When the waitress arrived, he ordered that, then a beer for himself. Mary Vaughn shook her head. No matter how hard she’d tried to cultivate his taste for wine, Sonny had always preferred beer. In a way it was admirable that he stuck to what he liked, rather than setting out to impress people by buying fancy wines the way she did. Though she’d tried her share of beer way back, just like all the other kids, she’d cut herself off years ago. Her aversion to it had come from having a father who indulged in way too much of it.

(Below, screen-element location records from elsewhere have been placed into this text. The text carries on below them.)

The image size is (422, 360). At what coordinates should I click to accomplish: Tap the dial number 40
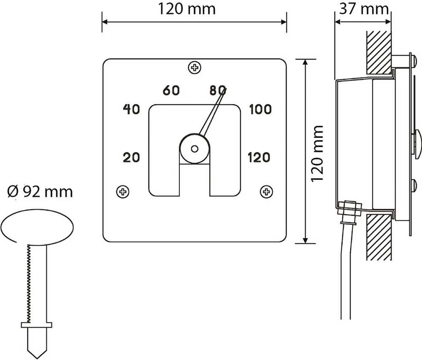(x=131, y=109)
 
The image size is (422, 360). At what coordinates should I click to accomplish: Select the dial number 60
(x=171, y=91)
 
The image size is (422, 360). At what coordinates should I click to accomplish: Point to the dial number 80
(x=217, y=91)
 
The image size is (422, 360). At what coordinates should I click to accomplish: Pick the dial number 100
(x=260, y=109)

She studied Sonny closely as he chatted with the waitress, the daughter of one of his salesmen. He was tanned, fine lines fanned out from the corners of his dark blue eyes, and his light brown hair had more threads of silver in it than the last time she’d seen him. He was wearing navy blue slacks, a pale blue silk-blend shirt with the sleeves rolled up and a designer tie that had been loosened. She recognized the tie because she’d helped Rory Sue pick it out last Christmas. She wondered if he’d chosen it deliberately because of that, or if he even remembered where it came from. Either way, he looked good. Better than he had during the last year of their marriage when the tension had left him looking harried and unhappy most of the time. She’d recognized his unhappiness way too late.
“Give us a few minutes,” he told the waitress. “We haven’t even looked at the menu yet.” He turned to Mary Vaughn. “Or are you in a hurry?”
“I’m in no rush,” she said, finally letting herself relax. She’d been half-afraid that he was going to insist that she get to the point so he could bolt back to the dealership. She smiled at him. “You look good, Sonny. Rested. Are you playing a lot of golf?”
“A couple of times a week,” he said. He looked her over.
“How about you? Still working too hard?”
“Most of the time, especially with Rory Sue gone.”
“New man in your life?” he asked.
She shook her head.
“I thought there might be something brewing with you and the new town manager,” he said. “At least that was the hot rumor at Wharton’s a couple of weeks back.”
“Bad information,” she said succinctly. “What about you? Have you been dating?”
He chuckled. “Aren’t we a pair? Asking all these civilized questions about each other’s love life. Who would have thought we’d ever get to that point?”
She met his gaze. “We were friends before we were anything else,” she reminded him, then added wistfully, “Sometimes I miss that more than anything, the way we used to talk for hours about everything going on in our lives.”
He regarded her with surprise. “You do?”
She nodded. “Weird, isn’t it?”
He covered her hand with his. “Not so weird. I miss that, too, Mary Vaughn. Only trouble is, there’s a whole lot of baggage that goes along with that. Most of the time it’s hard to see past the way things ended.”
“I know,” she admitted. Because there was nothing to be gained by looking back, she said, “What are we going to do about Christmas?”